**TASK DETAILS:** Would you copy every record exactly as it stands and drop the pictures?
------------------------------
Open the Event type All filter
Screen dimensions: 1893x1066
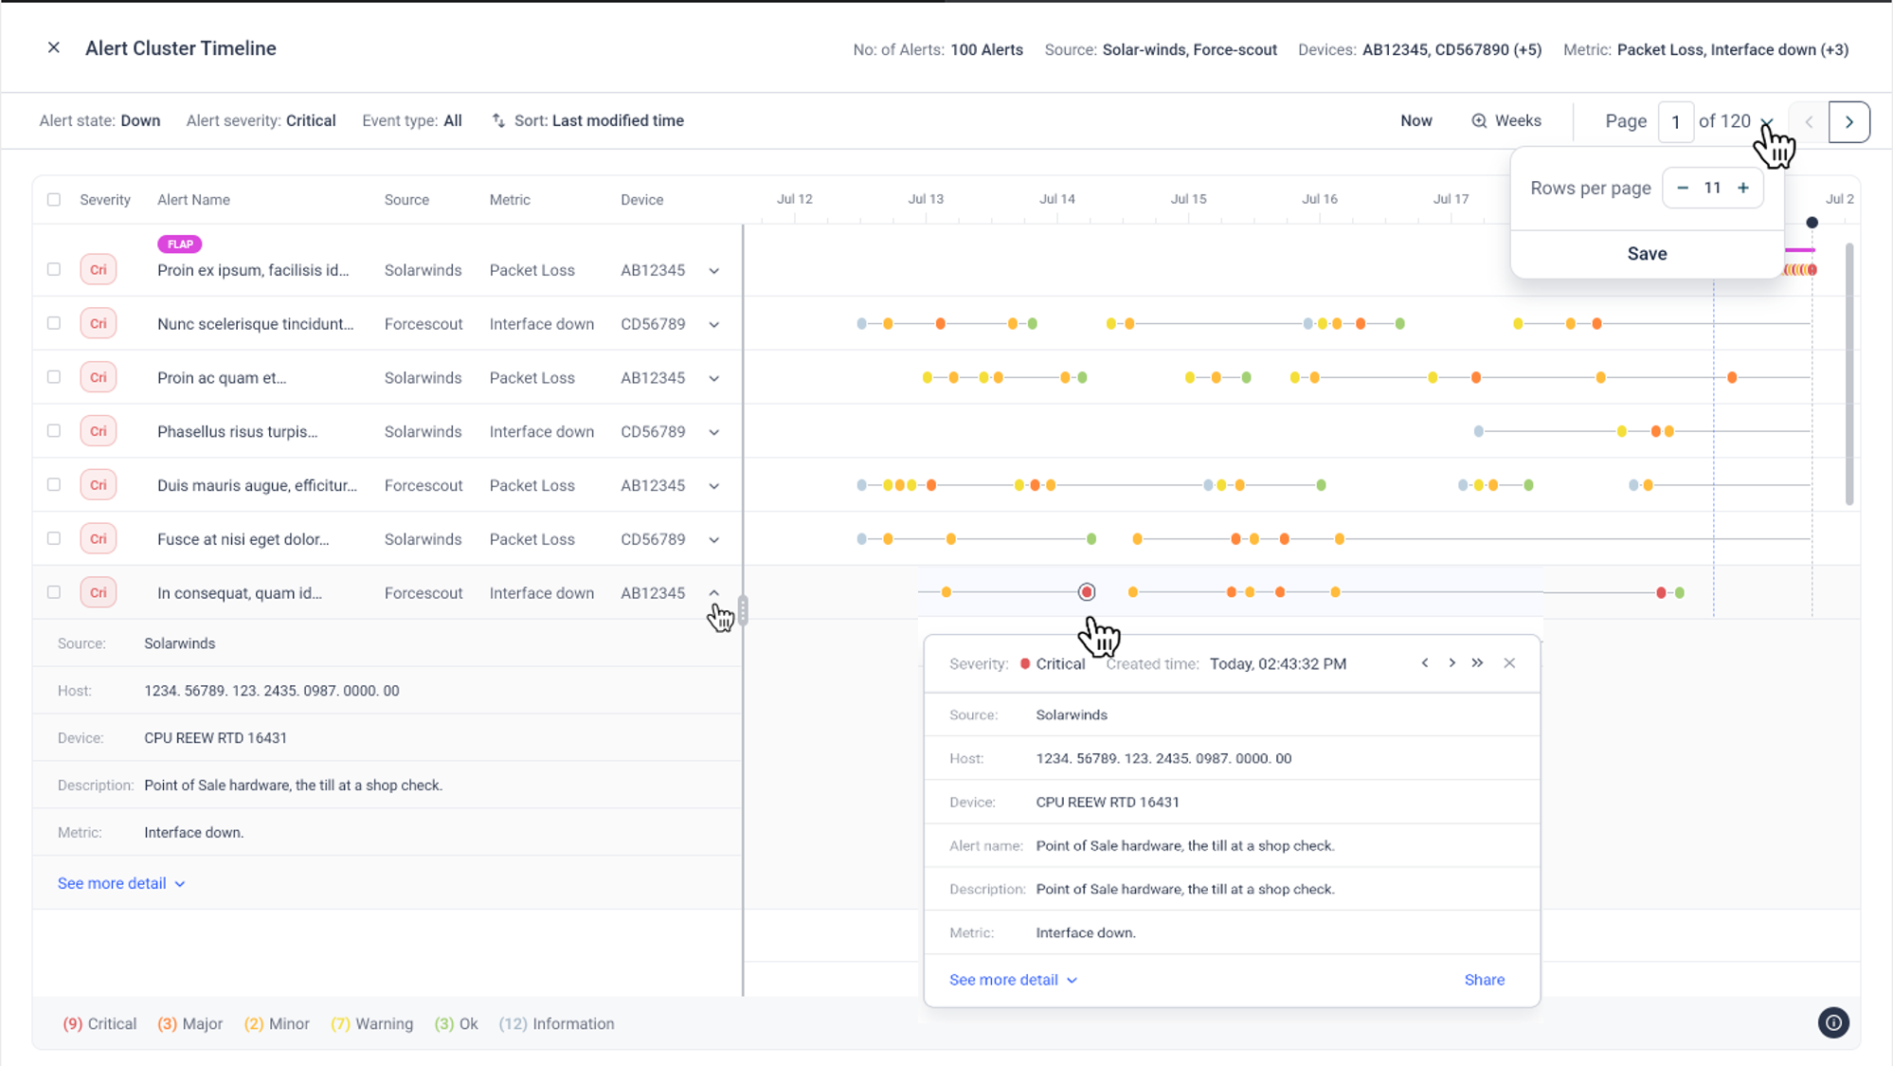[x=412, y=120]
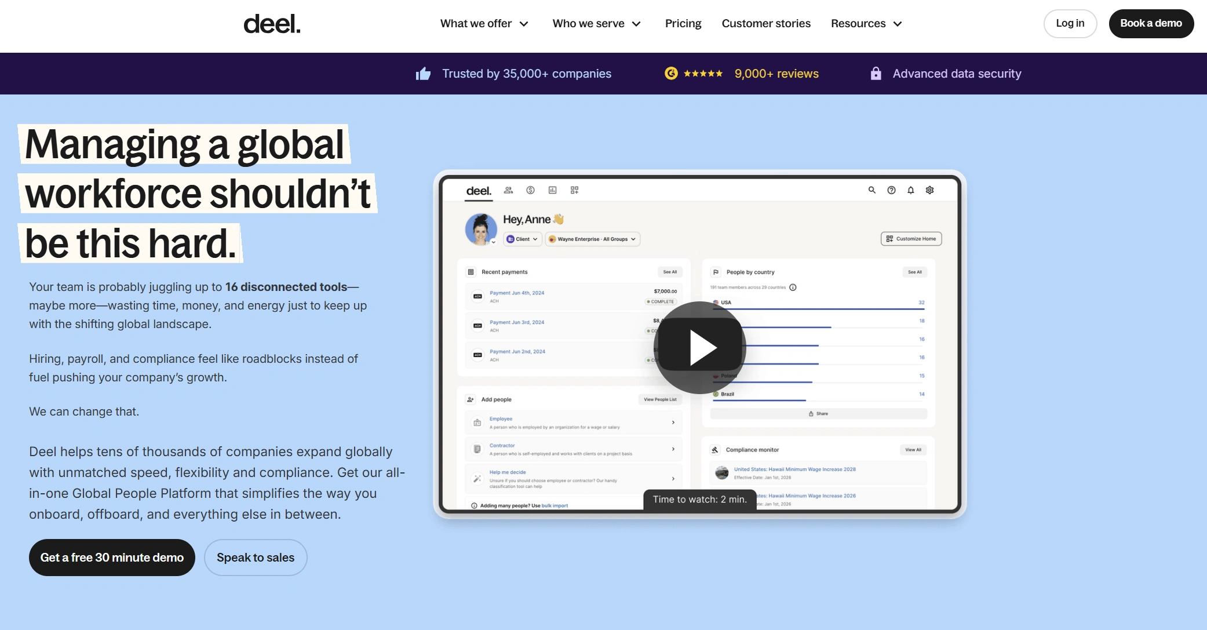This screenshot has width=1207, height=630.
Task: Click the Advanced data security lock icon
Action: click(876, 74)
------------------------------
**WORKED SOLUTION:**
Open the Event type All filter
Screen dimensions: 1893x1066
[x=412, y=120]
This screenshot has width=1207, height=630.
Task: Click the Advanced data security lock icon
Action: click(876, 74)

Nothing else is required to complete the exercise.